» DATA SECTION

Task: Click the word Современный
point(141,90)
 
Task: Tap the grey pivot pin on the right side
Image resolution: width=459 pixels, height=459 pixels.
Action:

» WHAT IS ASKED
Rewrite the records above, swapping "Tap" for "Press" and leaving everything else as it is.

» PROBLEM SOLUTION
Task: Click the word Современный
point(141,90)
 
Task: Press the grey pivot pin on the right side
Image resolution: width=459 pixels, height=459 pixels.
Action:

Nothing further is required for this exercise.